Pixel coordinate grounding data
((
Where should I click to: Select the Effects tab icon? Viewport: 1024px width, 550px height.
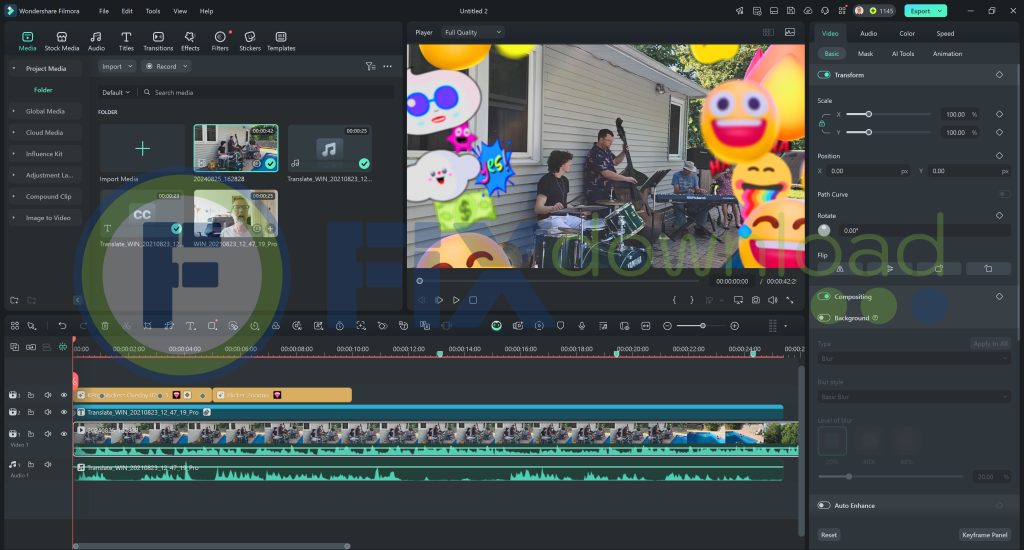coord(190,40)
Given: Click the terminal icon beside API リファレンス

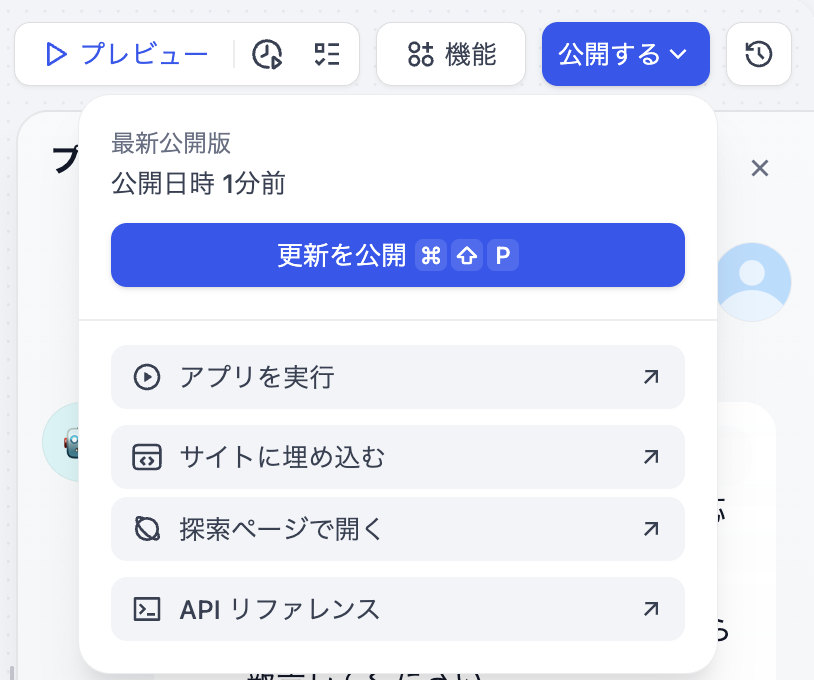Looking at the screenshot, I should 147,609.
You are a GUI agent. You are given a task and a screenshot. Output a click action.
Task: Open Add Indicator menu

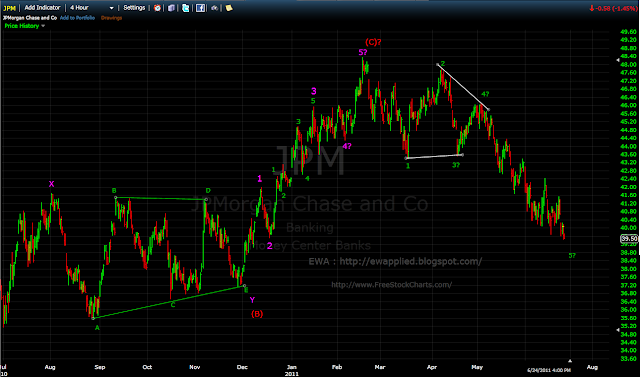coord(42,8)
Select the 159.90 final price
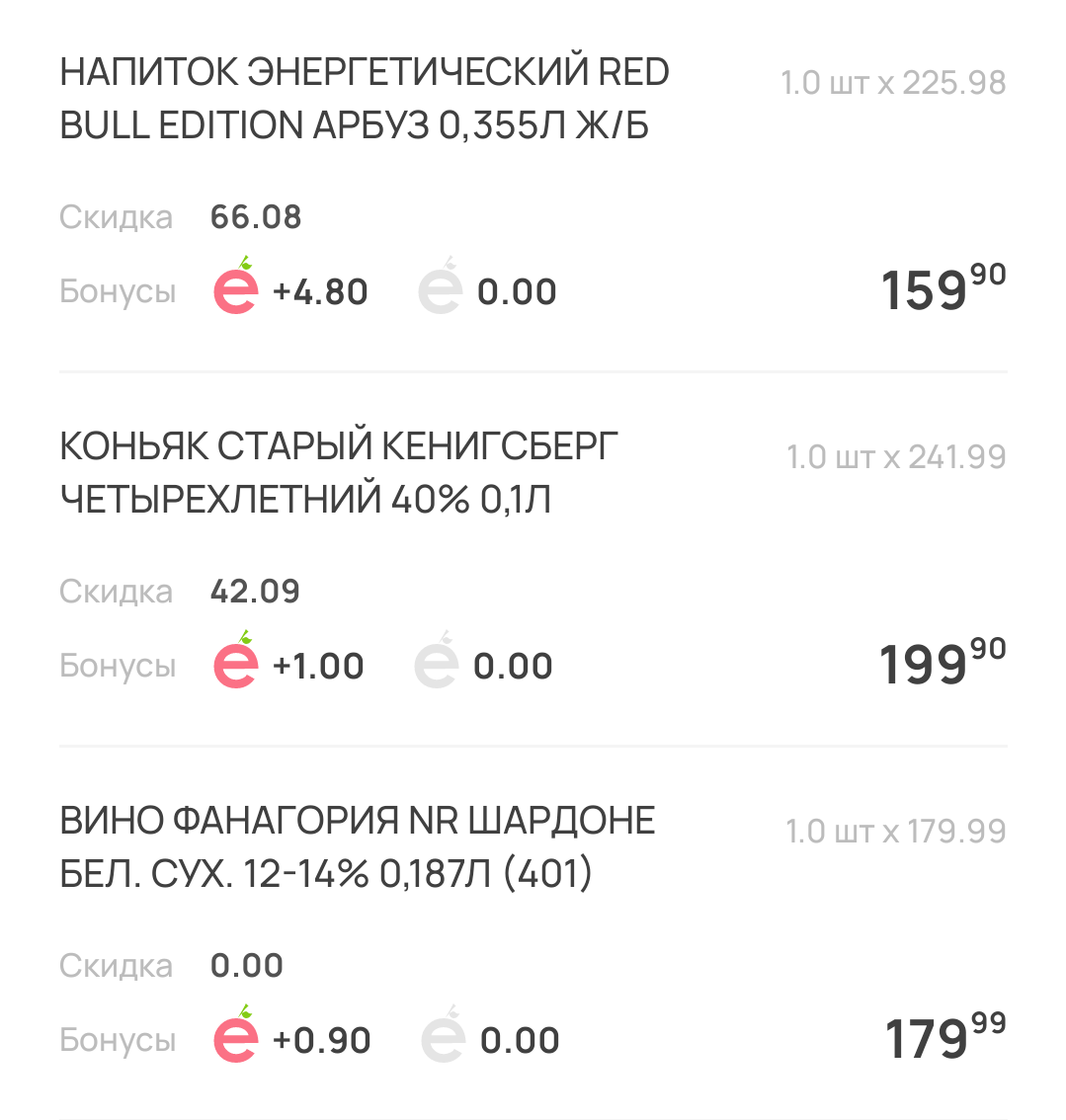The height and width of the screenshot is (1120, 1066). [x=943, y=287]
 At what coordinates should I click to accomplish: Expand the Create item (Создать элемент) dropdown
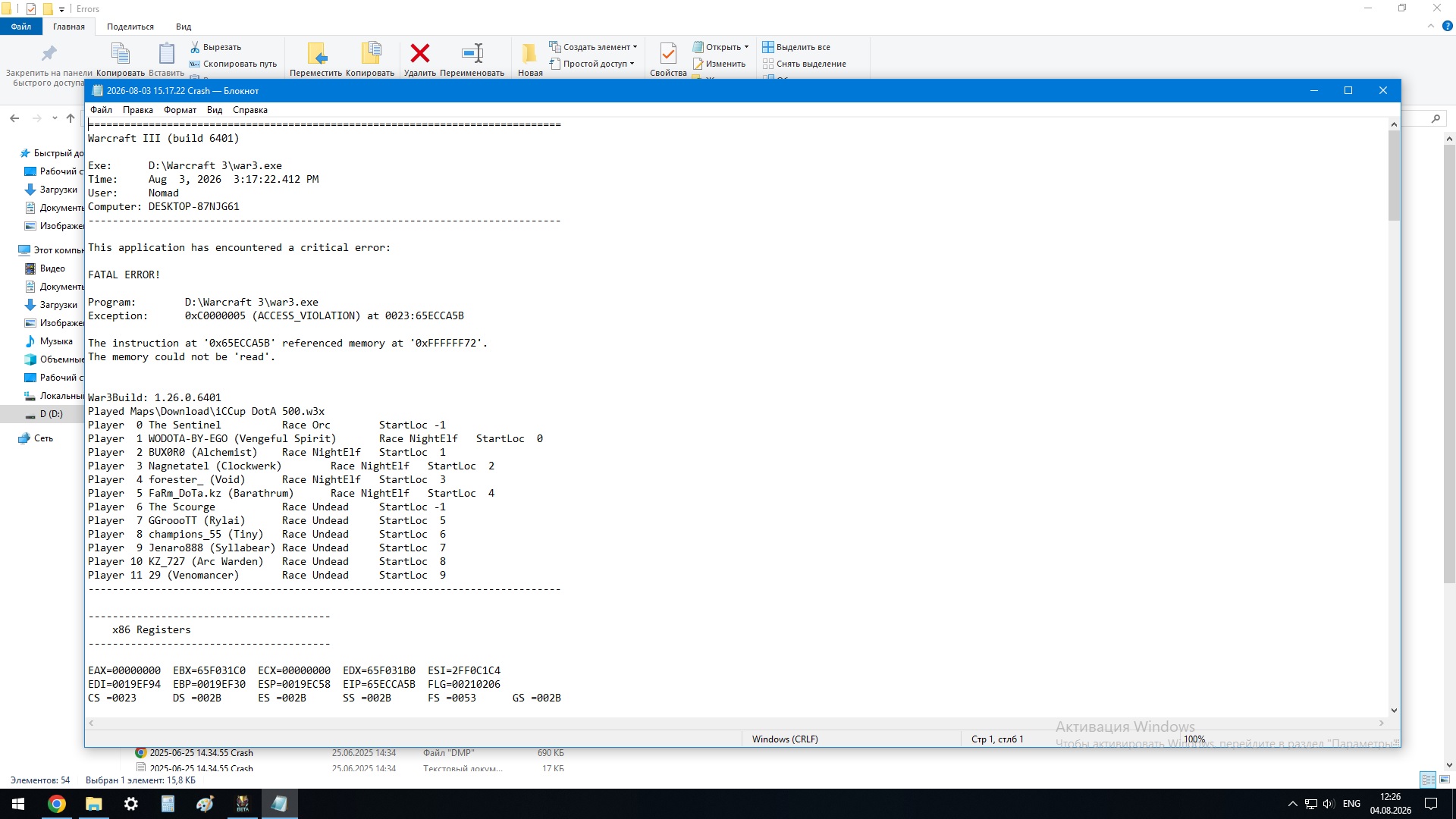[635, 47]

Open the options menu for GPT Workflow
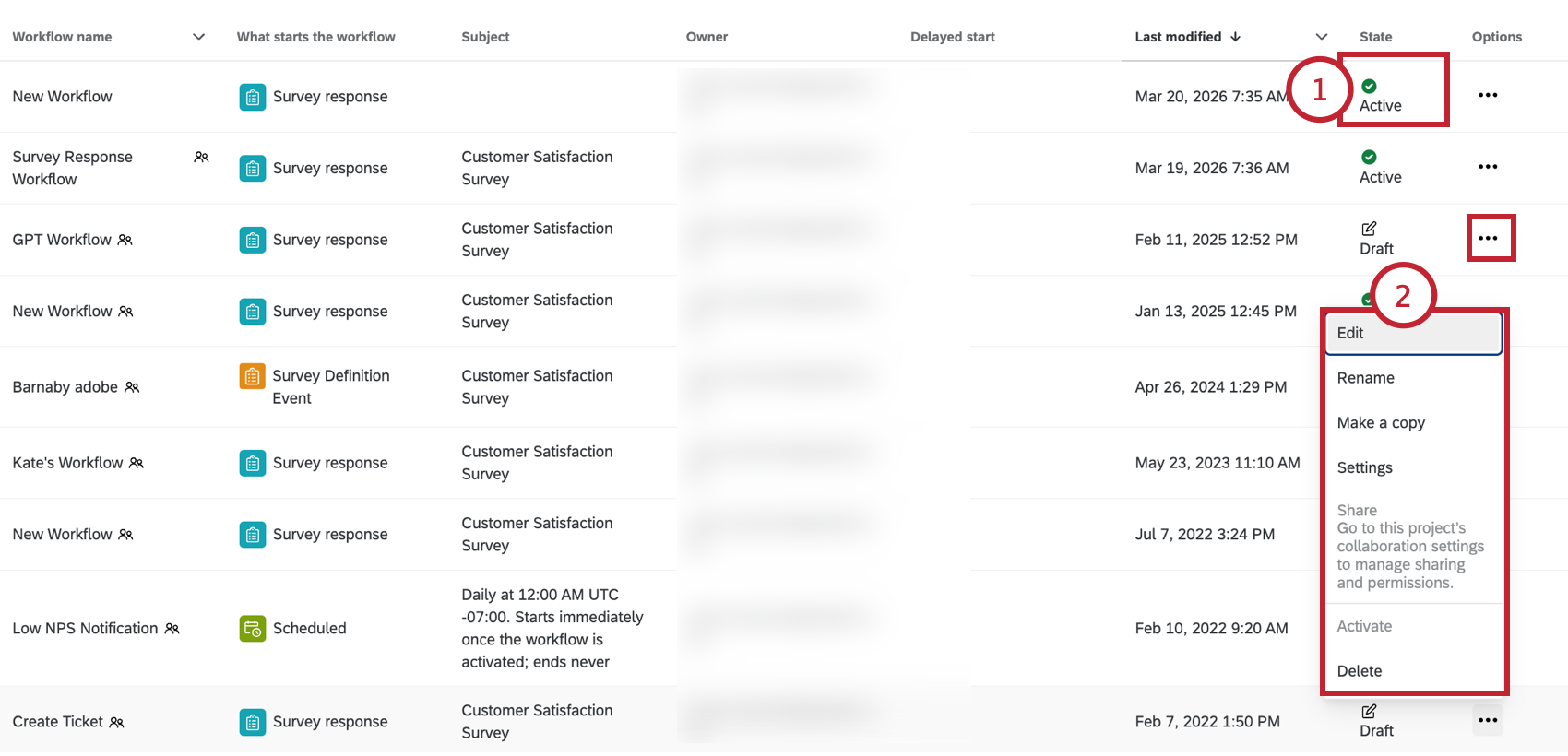1489,238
))
> _Required work_: Every entry above is to be copied verbatim, with the pictures removed.

> _Expected output_:
Where should I click to: Select the Effects tab icon? Viewport: 1024px width, 550px height.
coord(190,40)
Given: Click the terminal icon beside API リファレンス

Looking at the screenshot, I should 147,609.
You are a GUI agent. You are given a task and a screenshot. Output a click action.
Task: Open Add Indicator menu

coord(42,8)
Select the 159.90 final price
The height and width of the screenshot is (1120, 1066). [x=943, y=287]
 At what coordinates should I click to accomplish: Expand the Create item (Создать элемент) dropdown
[635, 47]

Open the options menu for GPT Workflow
1489,238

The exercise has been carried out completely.